# EXTRAIT DE PAGE:

Imprimerie A. Lanier (2p. 617-627).

LES ÎLES PHILIPPINES EN 1907



« La bataille de Manille et l’annexion des Philippines nous ont placé au premier rang pour la domination du Pacifique ; poursuivons-y bravement notre œuvre et nous deviendrons bientôt la première puissance, non seulement du Pacifique mais du monde entier ».

Ces paroles, prononcées par un diplomate américain en séance solennelle de la Société nationale de géographie de Washington, justifieraient suffisamment l’opportunité de cette étude. Un pays à propos duquel une puissance telle que les Etats-Unis exprime d’aussi brillants espoirs mérite sans doute d’être connu. Celui-là en est digne, en soi, à bien d’autres égards : sa nature, ses populations, sa géographie, son histoire en ont fait l’un des plus intéressants et des plus attrayants qui soient au monde.

Un archipel squelette

Au moment d’écrire cet article, nous avons placé sous nos yeux un planisphère sur lequel se détache, en jaune clair, le petit groupe des Philippines. Le hasard d’un mouvement brusque vient de déplacer notre atlas : nous voyons à présent la carte en diagonale et nos regards la parcourent du sud-ouest au nord-est. Considéré suivant cette direction, l’archipel jaune nous apparaît sous la forme très nette d’un squelette d’animal antédiluvien. Ses différents organes — tête, bassin, pattes, etc., — sont absolument caractérisés. Toutes les îles qui le composent semblent les parties nécessaires d’un même corps : en retrancher une quelconque ou y ajouter quelque voisine romprait immédiatement cette unité d’aspect voulue par la géographie, respectée par l’histoire.

Environnées de mers profondes dont les abîmes dépassent 4.000 et 6.000 mètres, les Philippines, d’ailleurs, semblent parfaitement isolées. En réalité, elles se rattachent directement — par un même piédestal sous-marin — aux pays d’alentour, et, par leurs ramifications, à l’Asie et à l’Océanie continentales. Elles font partie de ce chapelet d’îles volcaniques qui, commençant avec les Kouriles, traverse le Japon, Formose, les Philippines, les Célèbes, les Moluques, etc., pour aboutir à la Nouvelle-Zélande. Toutes ces terres ont la même origine et se sont trouvées séparées, emiettées par les mêmes influences.

Lignes de repérage de mots et d'éléments:
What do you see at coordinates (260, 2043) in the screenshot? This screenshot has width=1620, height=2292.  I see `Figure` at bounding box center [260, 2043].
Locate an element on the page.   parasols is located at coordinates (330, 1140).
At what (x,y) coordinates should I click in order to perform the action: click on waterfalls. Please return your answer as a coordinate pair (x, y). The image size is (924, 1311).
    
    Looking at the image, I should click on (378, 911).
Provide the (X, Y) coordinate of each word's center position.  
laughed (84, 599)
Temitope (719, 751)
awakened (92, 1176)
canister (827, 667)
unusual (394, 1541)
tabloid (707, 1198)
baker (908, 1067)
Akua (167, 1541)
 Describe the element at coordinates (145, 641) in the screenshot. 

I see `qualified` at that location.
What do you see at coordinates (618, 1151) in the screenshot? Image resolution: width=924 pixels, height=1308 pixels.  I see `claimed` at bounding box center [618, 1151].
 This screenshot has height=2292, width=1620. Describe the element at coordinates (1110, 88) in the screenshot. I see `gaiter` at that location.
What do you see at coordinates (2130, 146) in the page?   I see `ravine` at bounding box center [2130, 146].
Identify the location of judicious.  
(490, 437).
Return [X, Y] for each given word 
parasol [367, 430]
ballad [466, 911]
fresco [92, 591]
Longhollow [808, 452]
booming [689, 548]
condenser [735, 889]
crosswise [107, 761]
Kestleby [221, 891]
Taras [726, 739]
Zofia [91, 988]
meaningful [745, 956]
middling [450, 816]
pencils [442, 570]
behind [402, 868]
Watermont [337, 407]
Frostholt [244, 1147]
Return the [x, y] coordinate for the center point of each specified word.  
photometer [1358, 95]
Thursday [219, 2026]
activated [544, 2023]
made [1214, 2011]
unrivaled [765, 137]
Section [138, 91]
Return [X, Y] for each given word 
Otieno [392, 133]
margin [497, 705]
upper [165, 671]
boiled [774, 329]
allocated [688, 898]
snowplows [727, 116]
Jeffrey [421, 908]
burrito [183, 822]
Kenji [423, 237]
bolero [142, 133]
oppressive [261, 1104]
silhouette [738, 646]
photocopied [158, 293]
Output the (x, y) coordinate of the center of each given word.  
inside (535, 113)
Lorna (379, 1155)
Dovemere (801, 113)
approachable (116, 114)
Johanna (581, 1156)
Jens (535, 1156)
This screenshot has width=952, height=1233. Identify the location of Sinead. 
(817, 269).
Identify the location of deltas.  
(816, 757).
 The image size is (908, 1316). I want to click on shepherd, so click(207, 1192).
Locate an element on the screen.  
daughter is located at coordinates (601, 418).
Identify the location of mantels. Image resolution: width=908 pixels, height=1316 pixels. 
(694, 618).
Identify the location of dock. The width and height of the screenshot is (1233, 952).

# CONSIGNE:
Poursuivez le texte sur les Philippines en 1907 à la suite de sa dernière phrase. Ces lignes n'ont aucun lien avec le texte sur les Philippines en 1907.

# RÉSULTAT DE L'EXERCICE:
L’archipel des Philippines possède encore aujourd’hui douze grands volcans en pleine activité. Les frémissements du sol n’y discontinuent pas et le sismographe de l’observatoire de Manille est perpétuellement en mouvement ; nulle part, sans doute, ces convulsions du sol n’ont causé de tels bouleversements. Inutile, pour le vérifier, de remonter loin dans le passé : nous savons qu’en 1627 une haute montagne disparut ainsi subitement ; quelques années plus tard, la mer s’ouvrait passage à travers l’île Mindanao, immergeant de vastes plaines désormais converties en lacs ; en 1814, une ville fut ensevelie : en 1856 naquit une colline de 250 mètres de haut ; en 1863, en 1880, plusieurs villes — dont Manille — furent quasi-ruinées ; chaque année enregistre un désastre en quelque partie de l’archipel.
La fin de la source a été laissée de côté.